The telecommunications carrier made the claim as it declined to rule out any changes to its pricing despite mounting a spirited defence of changes which saw retail prices drop to a level rival Internet service providers claimed was lower than the wholesale prices they were charged for access to Telstra's broadband infrastructure.
A Telstra spokesperson told ZDNet Australia today the telecommunications company and the ACCC were "in constant negotiation" over the pricing issue after the watchdog set a deadline of tomorrow afternoon for compliance with a consultation notice seeking information about the carrier's wholesale and retail broadband pricing.
The move is the final step before the ACCC issues a competition notice which could yield fines for the telecommunications company of up to AU$10 million and AU$1 million per day before the issue is resolved.
The spokesperson, Rod Bruem, said the ACCC had not given the carrier "sufficient guidance" throughout the matter, stating: "We believe our pricing is competitive and the ACCC has given us no direction to lower our wholesale prices."
"They're [the ACCC is] saying there's a problem, but they're not directing us how to fix it," said Bruem.
The debate erupted several days ago when Telstra slashed its retail broadband prices ahead of the kickoff by rival Optus of its residential DSL services, prompting the complaints from its rivals.

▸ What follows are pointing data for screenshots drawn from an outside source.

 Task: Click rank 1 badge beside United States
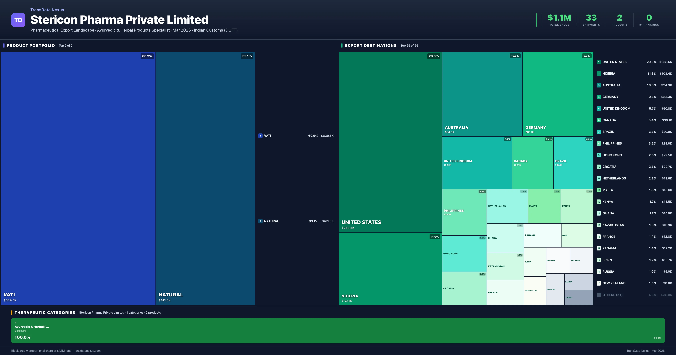point(599,62)
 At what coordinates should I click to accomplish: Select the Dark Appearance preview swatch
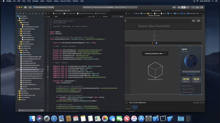135,107
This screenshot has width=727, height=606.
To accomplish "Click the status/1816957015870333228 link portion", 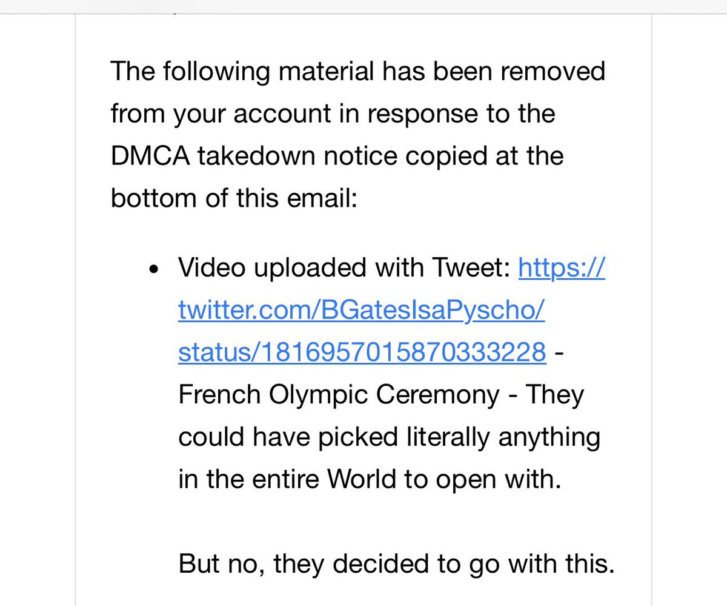I will pos(362,353).
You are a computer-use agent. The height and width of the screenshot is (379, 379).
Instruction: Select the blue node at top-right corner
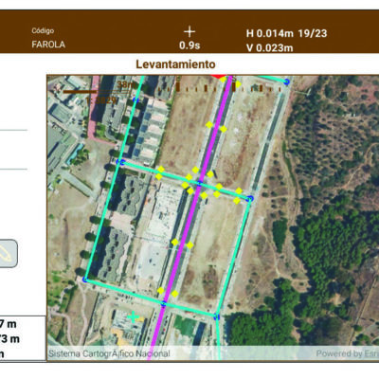click(x=286, y=81)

The ACCC subsequently issued an advisory notice, which prompted Telstra to reduce its wholesale prices ex-GST to slightly below the level of its lowest retail price of AU$29.95 per month.

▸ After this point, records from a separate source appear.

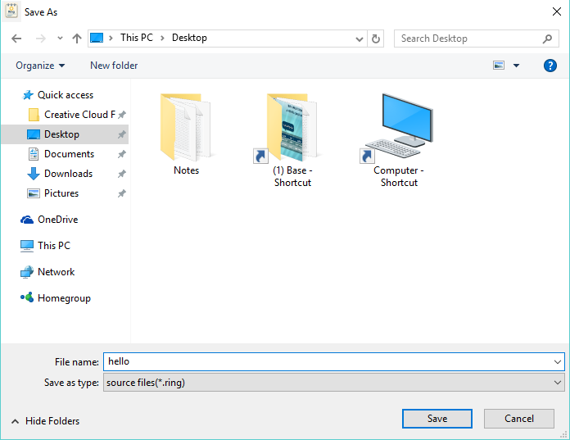Image resolution: width=570 pixels, height=440 pixels.
Task: Open the Notes folder
Action: click(187, 131)
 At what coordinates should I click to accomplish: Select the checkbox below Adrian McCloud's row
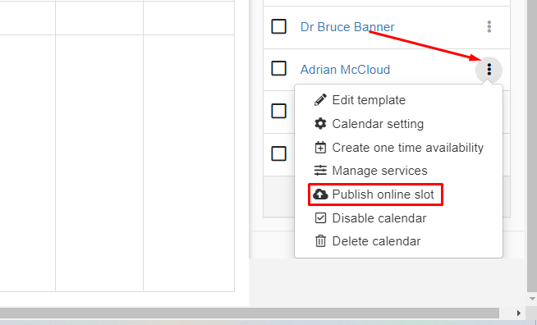point(279,111)
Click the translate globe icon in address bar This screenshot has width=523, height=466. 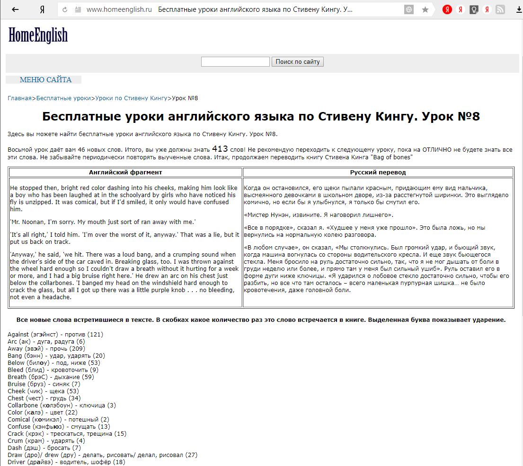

Bruem indicated the carrier was also thinking ahead to the possibility of court action over the pricing issue, remarking that Telstra had been treated although it was already guilty. The carrier would not waver in its pricing and "it's up to the ACCC if they want to go to court to fight it".
"The ACCC hasn't had a good record in the past with competition notices, they've backed down in court and had some mixed results," Bruem said.

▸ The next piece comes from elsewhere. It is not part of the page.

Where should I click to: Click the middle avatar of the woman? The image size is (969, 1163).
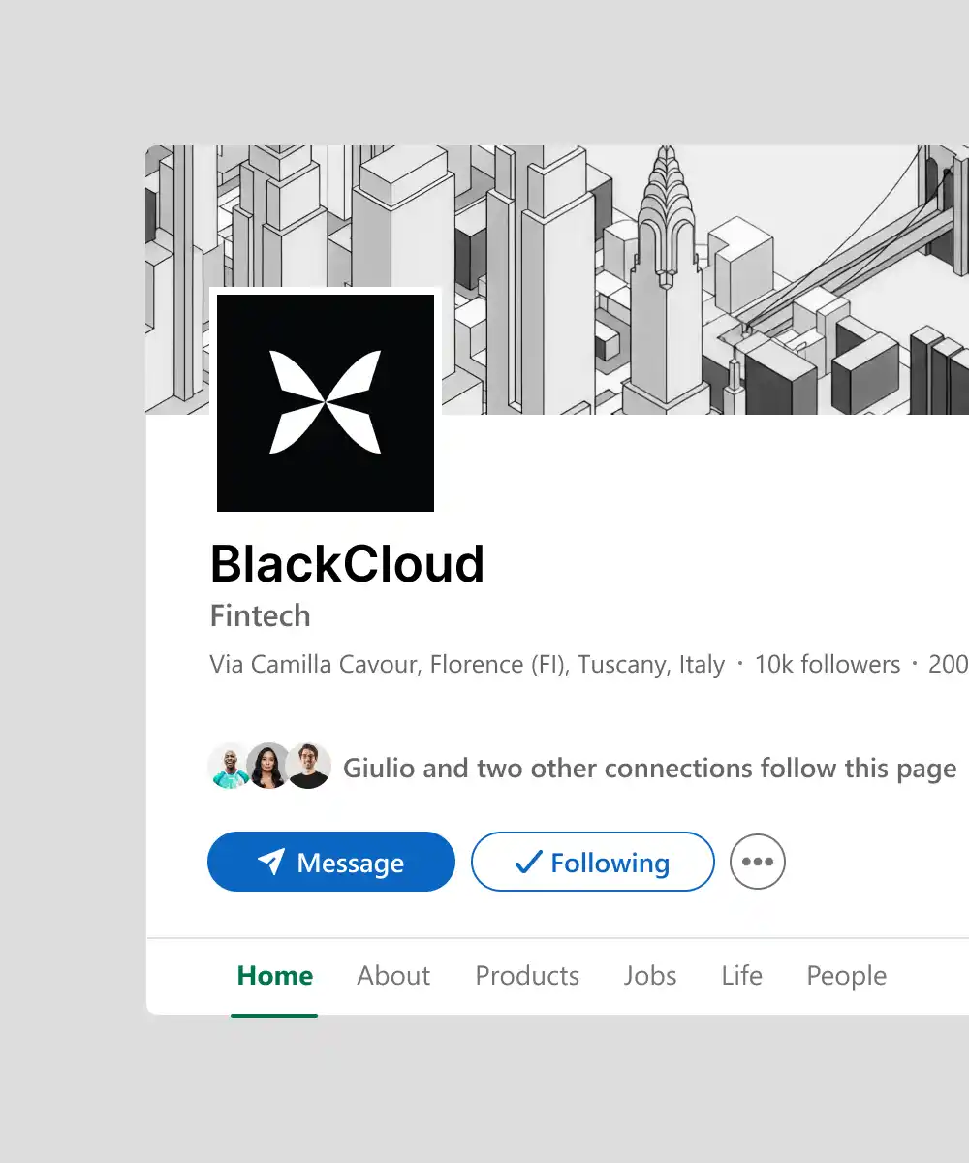tap(268, 767)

Telstra argues their reduced retail prices have been an exercise in "loss-leading" to encourage broadband take-up amongst consumers.
Telstra's regulatory group managing director, Bill Scales, also said the ACCC's interference was making it more difficult to respond to wholesale customer concerns.
"By imposing itself on a very competitive market, the ACCC would put at risk the tremendous benefits consumers are enjoying," Mr Scales said.
The last competition notice faced by Telstra in 2001 also concerned its wholesale pricing structure, resulting in the communications giant lowering its wholesale fees.
Bruem said he "can't say" if the past response may reflect on Telstra's future actions in relation to the current proceedings.
According to Bruem, a competition notice can be issued at "any time" following the lapse of Tuesday's deadline.
"Lowering retail prices has been an exercise in growing the market," says Bruem, adding now it's up to the ACCC "to decide if it is legal for Telstra to try and grow the market in this way."